The issue: money. State officials are struggling to budget in the clean school bus initiatives, while Congress has yet to deliver the $1 billion it promised over five years to assist states in cleaning up diesel-powered vehicles – which includes school buses.

“I think at one time or another all our kids are going to be on a bus breathing that harmful air, and that should bother everybody,” said Karen Slay, a Lubbock, Texas, mother of four boys who have ridden buses. “In the big scheme of things, it doesn’t seem to be that expensive, to me, to retrofit these.”

High concentrations of diesel emissions (called particulates) are the cause of minor concerns like headaches, wheezing and dizziness. But recent studies indicate that particulates are also linked to asthma and lung cancer.

Filters of two different designs can reduce emissions on older buses: diesel particulate filters, installed in place of mufflers for $700 a piece, reduce tailpipe emissions by a whopping 85 percent; closed crankcase filtration systems, placed under the hood but with a staggering $7,500 price tag, reduce particulates by nearly 90 percent. Buses can be fitted with one or both types of filters.

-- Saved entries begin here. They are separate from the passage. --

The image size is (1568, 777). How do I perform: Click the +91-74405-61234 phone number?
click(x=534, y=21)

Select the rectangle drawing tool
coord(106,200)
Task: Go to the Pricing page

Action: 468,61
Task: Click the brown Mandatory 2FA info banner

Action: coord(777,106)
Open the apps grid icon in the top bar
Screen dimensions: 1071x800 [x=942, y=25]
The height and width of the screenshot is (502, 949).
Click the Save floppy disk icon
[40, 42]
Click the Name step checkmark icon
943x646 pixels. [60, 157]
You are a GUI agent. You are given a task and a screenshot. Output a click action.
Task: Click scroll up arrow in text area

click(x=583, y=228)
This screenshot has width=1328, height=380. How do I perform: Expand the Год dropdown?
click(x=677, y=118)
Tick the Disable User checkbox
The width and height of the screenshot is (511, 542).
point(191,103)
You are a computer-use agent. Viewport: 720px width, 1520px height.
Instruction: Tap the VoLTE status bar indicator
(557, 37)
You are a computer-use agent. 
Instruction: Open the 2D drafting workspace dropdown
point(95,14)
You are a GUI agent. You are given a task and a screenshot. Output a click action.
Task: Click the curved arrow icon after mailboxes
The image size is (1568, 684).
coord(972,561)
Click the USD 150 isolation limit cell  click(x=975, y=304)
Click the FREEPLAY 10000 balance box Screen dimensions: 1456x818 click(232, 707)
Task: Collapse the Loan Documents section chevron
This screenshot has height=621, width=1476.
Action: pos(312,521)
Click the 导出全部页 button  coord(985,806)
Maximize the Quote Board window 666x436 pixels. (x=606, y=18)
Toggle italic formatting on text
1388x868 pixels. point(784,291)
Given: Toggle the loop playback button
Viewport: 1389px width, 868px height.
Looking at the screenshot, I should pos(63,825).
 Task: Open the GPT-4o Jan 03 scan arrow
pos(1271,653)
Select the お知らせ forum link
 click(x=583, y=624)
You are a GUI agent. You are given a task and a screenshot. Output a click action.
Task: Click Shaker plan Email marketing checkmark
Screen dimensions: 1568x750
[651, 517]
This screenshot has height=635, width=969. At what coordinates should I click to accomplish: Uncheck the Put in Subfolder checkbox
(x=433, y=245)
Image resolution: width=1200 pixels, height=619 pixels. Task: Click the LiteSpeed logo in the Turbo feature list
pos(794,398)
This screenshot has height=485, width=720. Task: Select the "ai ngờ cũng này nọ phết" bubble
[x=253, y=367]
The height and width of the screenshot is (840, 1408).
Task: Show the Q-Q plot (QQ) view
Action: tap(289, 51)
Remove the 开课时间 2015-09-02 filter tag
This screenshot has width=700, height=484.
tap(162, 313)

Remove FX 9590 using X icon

An estimated 390,000 diesel school buses are on the road in the U.S., according to the EPA. Most newer buses were manufactured to meet stricter emissions guidelines and do not need filters. But about one-third of the nation’s diesel school bus fleet, or more than 100,000 buses, were manufactured before 1990 and are big polluters, according to the EPA.

California is leading the charge on this issue, as voters in that state last year approved $200 million to refurbish its school bus fleet.